* **Task**
Copy the rows below verbatim, starting at the line that contains "KAMON DB (154, 27)" and ending with the final row, and leave the pictures out of your copy.

* **Records provided**
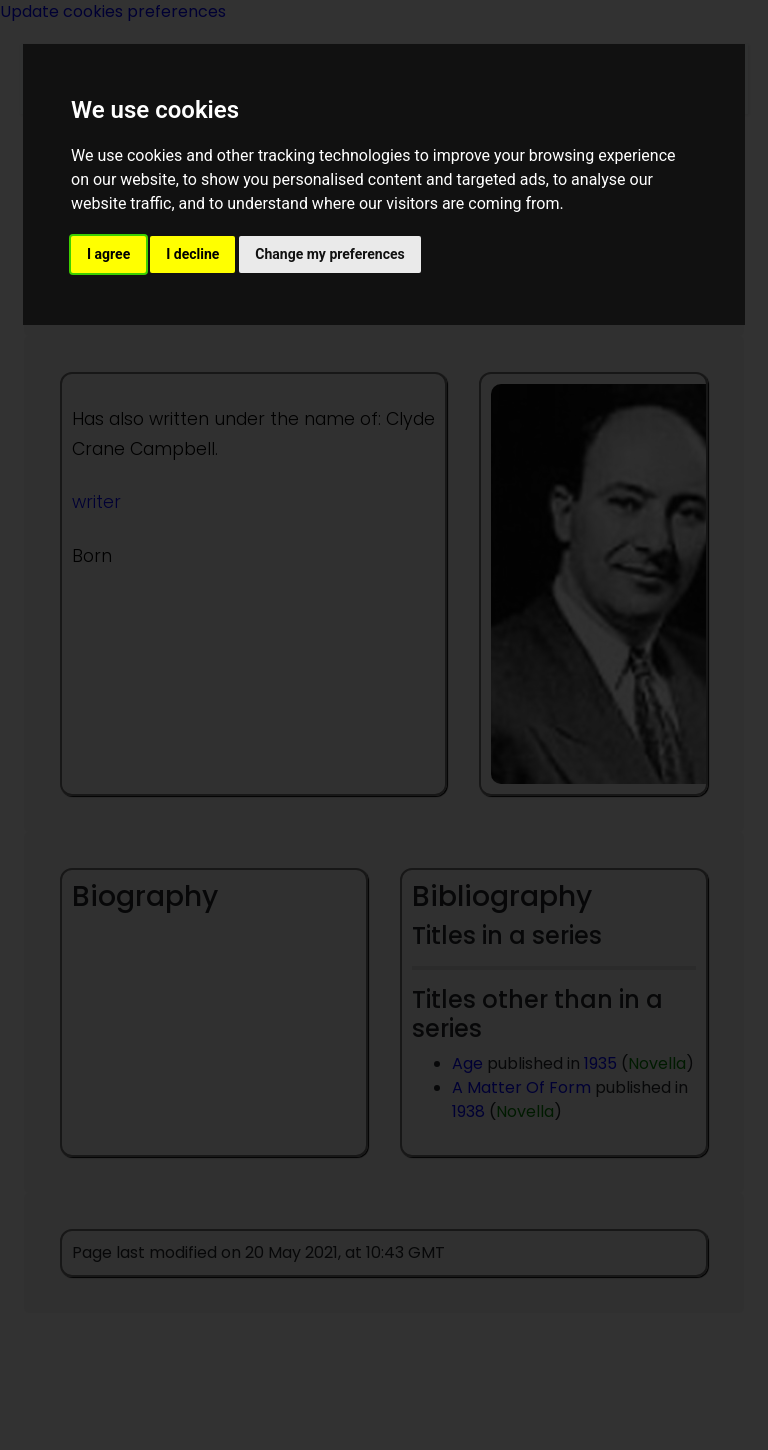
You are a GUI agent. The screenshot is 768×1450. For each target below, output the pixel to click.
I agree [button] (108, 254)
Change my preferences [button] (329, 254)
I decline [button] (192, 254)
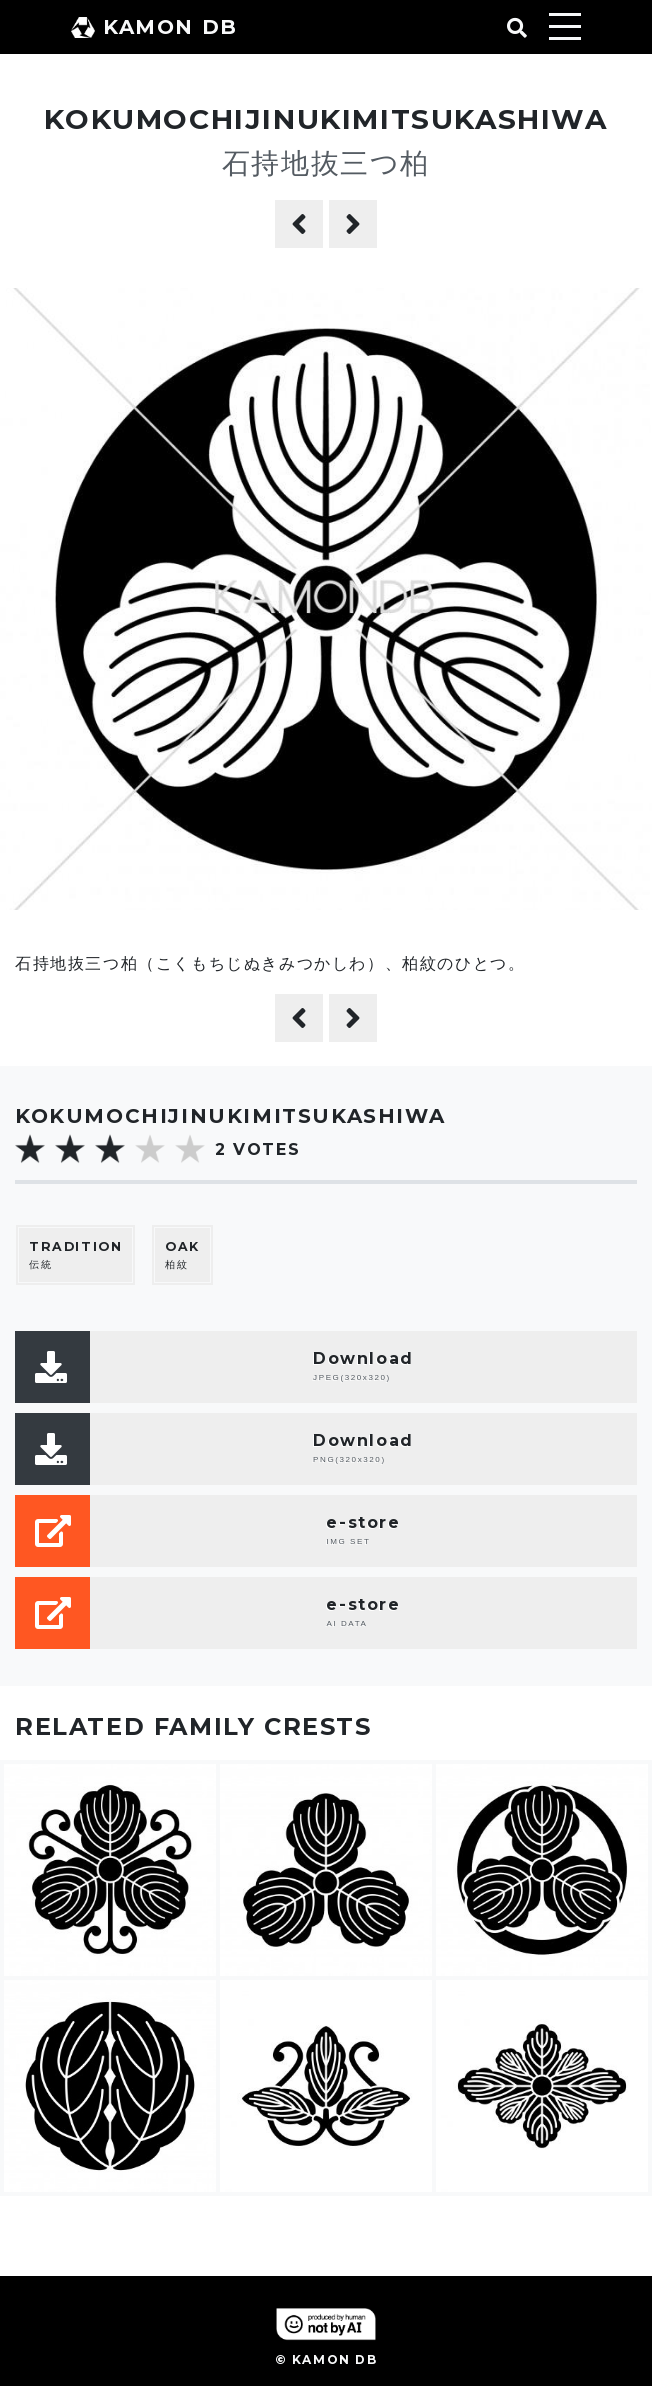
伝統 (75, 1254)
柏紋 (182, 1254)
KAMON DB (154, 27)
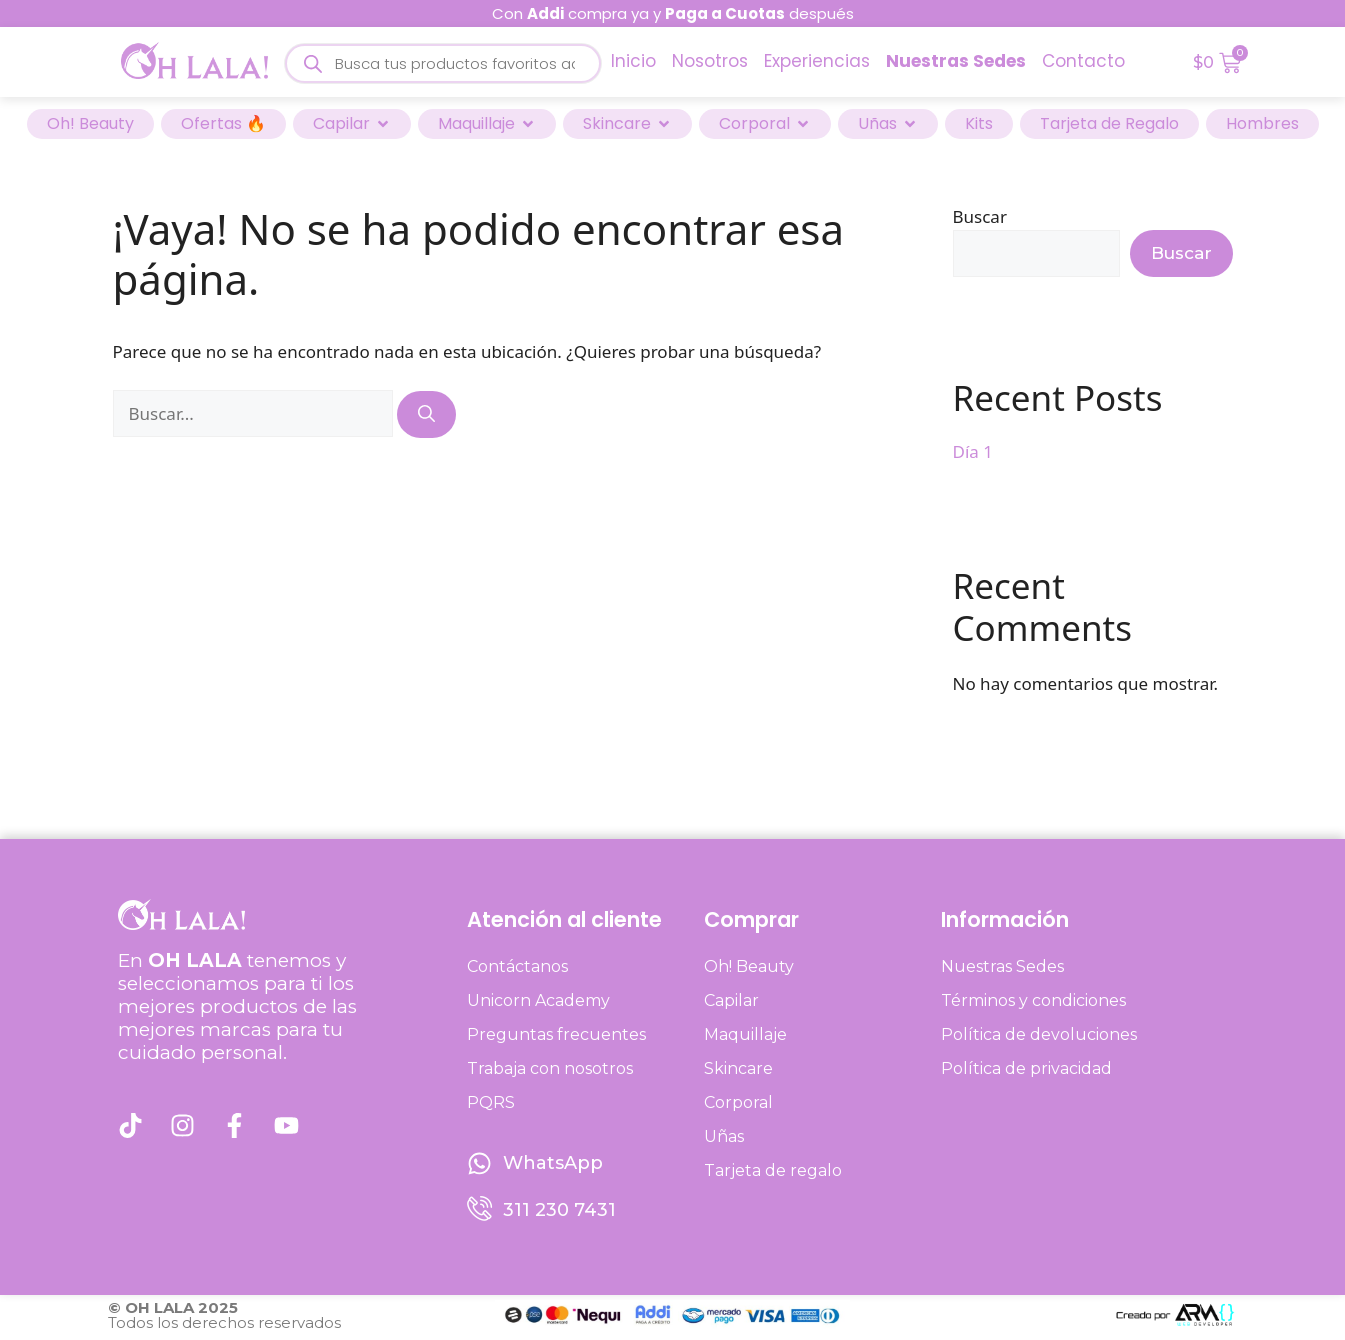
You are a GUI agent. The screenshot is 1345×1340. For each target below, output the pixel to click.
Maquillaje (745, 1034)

* **Completed task**
KAMON DB (154, 27)
You are a GUI agent. The screenshot is 1345×1340. For each target below, output the pixel to click.
Maquillaje (745, 1034)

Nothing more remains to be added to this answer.